Whether and to which extent you can use file sharing and network browsing on your machine and in your network highly depends on the network structure and on the configuration of your machine. Before setting up either of them, contact your system administrator to make sure that your network structure supports this feature and to check whether your company's security policies permit it.
Network browsing, be it SMB browsing for Windows shares or SLP browsing for remote services, relies heavily on the machine's ability to send broadcast messages to all clients in the network. These messages and the clients' replies to them enable your machine to detect any available shares or services. For broadcasts to work effectively, your machine must be part of the same subnet as all other machines it is querying. If network browsing does not work on your machine or the detected shares and services do not mmeet with your expectations, contact your system administrator to ensure that you are connected to the appropriate subnet.

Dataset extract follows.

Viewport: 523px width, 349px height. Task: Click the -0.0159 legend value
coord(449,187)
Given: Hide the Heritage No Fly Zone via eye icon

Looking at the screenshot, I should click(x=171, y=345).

To allow network browsing, your machine needs to keep several network ports open to send and receive network messages that provide details on the network and the availability of shares and services. The standard openSUSE is configured for tight security and has a firewall that protects your machine against the Internet. To adjust the firewall configuration, you would either need to ask your system administrator to put your interface into the internal zone or to tear down the firewall entirely (depending on your company's security policy). If you try to browse a network with a restrictive firewall running on your machine, Nautilus warns you that your security restrictions are not allowing it to query the network.